I’m sure we all have things we’d like to forget. The pain of
a breakup. The harsh words of a colleague. Junior High … all of it. I’m finding
that the more I love someone, the easier it is to forget something painful
they’ve said or done. A parent, a sibling, a close friend – people I love and
care for deeply – at one time or another have hurt me. Sometimes there’s a need
to talk it out, but most of the time it’s not necessary. I think a greater love
produces a greater forgetfulness. But for some reason, that same ability to
forget doesn’t always apply to those farther down the love scale: a co-worker,
a neighbor, or an acquaintance. What’s up with that?
You know who’s great at not remembering things?
God.
In Isaiah 43:15 God says, “I, even I, am he who blots out
your transgressions, for my own sake, and remembers your sins no more.” There
is a difference between forgetting and not remembering. It’s not like God’s up
in heaven struggling to find his keys to the pearly gates or forgetting where
he placed his snow-making machine. Nor does he misremember events.
God’s memory is selective. He chooses to not remember.
Forgetting is what our fallible minds do. God, on the other
hand, makes a choice not to bring our transgressions to his mind. Ever. To
remember no more is God’s Common Core math equation of total forgiveness. My Sins
+ His Memory = Absolute Forgiveness.
Additionally, God doesn’t allow our sins to creep into his
peripheral vision. Instead he hurls them into the depths of the sea (Micah
7:19). God’s must have quite an arm because he throws our sins a hefty
distance. How far? As far as the east is from the west (Psalm 103:12).
To keep from forgetting, we write things down or make notes
in our phones. Not so with God. He doesn’t have a note-pad or a sin-tracking
app on his tablet. Psalm 130:3-4 says, “If you O Lord, kept a record of sins,
who could stand? But with you there is forgiveness: therefore you are feared.”
Of course, God wants us to follow his example. In the famous
love chapter, I Corinthians 13, Paul writes that love “does not keep a record
of wrongs”. And here’s where the rubber of the gospel has to meet the road of my
heart.
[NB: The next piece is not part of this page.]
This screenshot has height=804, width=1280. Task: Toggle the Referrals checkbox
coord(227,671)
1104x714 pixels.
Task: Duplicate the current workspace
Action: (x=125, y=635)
If I’m to love, forget, and forgive like God, then I can’t bring to my
mind the times I’ve been slighted in the past by someone farther down the love
scale. For to truly love someone … even just a little … you have to forgive as
if you love them a lot. If a greater love produces a greater forgetfulness, and
if God never remembers our sins … what does that say about how magnificent His
love is for his children?
There’s new hope for Adnan, as the Maryland Court of Appeals
is going to hear his case on the grounds that his attorney may have botched his
defense. I hope you’ll check out Serial. Perhaps you’ll be as unsure as Koenig about
Adnan’s guilt. The sands of uncertainty can be a scary place on which to stand.
It’s powerful to remember that when it comes to God’s love and forgiveness, his
children never have to find themselves walking on such unsteady soil.